Morávamos na rua Lauro Muller, Botafogo, em dois apartamentos contíguos, com a parede central derrubada e formando uma espécie de trave para um divertido esporte praticado por mim, meus irmãos e meu pai, um futebol caseiro em que a bolinha era produzida por maços amassados de um mata-rato chamado Petit Londrinos, que meu pai consumia à base de sessenta unidades por dia. (Morreu de enfisema, claro.)
Dos seis familiares que gostavam de futebol, cinco torciam para o Fluminense; flamenguista, apenas minha tia Isa, que morreu ontem aos 96 anos.

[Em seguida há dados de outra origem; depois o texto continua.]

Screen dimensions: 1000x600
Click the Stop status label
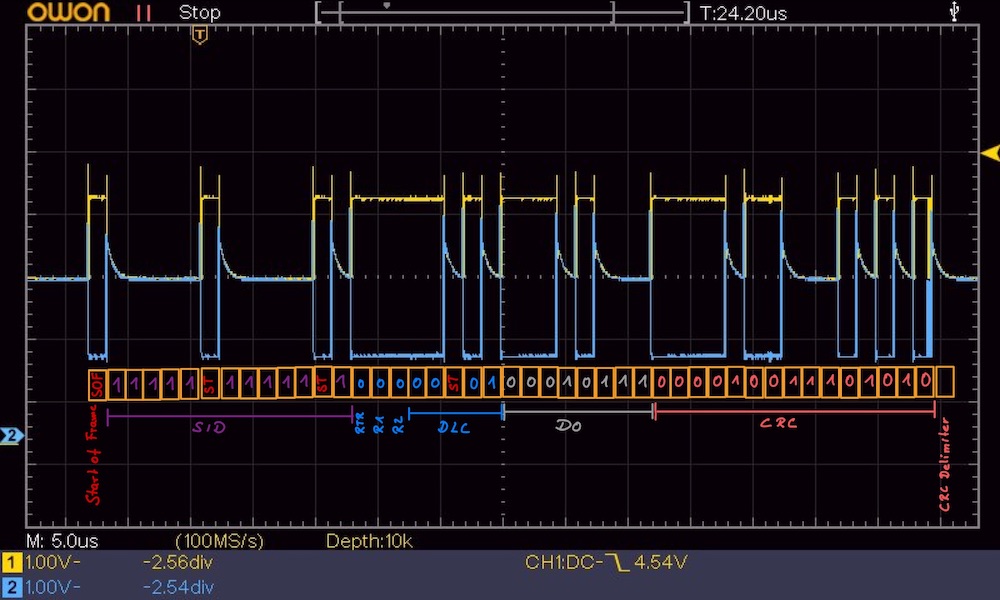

De algum tempo pra cá, sempre que eu estava no Rio sintonizávamos um dos canais do PFC, que ela fazia questão de manter sob assinatura para assistir aos jogos do Flamengo, e sofríamos juntos. Fisicamente fragilizada, leve tal uma pluma, Tia Isa permanecia lúcida e mais rubro-negra do que nunca. Era crítica de Muricy. Não acreditava nas supostas mudanças trazidas pelo rápido estágio em Barcelona – “isso é conversa, Jorginho, potoca”. Sustentava sua opinião com o argumento de que o Flamengo trouxera cinco jogadores de bom nível, pelo menos para os padrões atuais do futebol brasileiro, e ainda assim apresentava um time mais desorganizado que o do ano passado. Não tinha paciência com o recorrente discurso da transparência administrativa e das contas em dia – para ela, obrigação. Irritava-se quando escutava, pela tevê, a torcida gritar queremos raça ou time sem-vergonha. Via as coisas com objetividade, e garantia: “O problema do nosso time não é falta de raça, é ruindade mesmo.”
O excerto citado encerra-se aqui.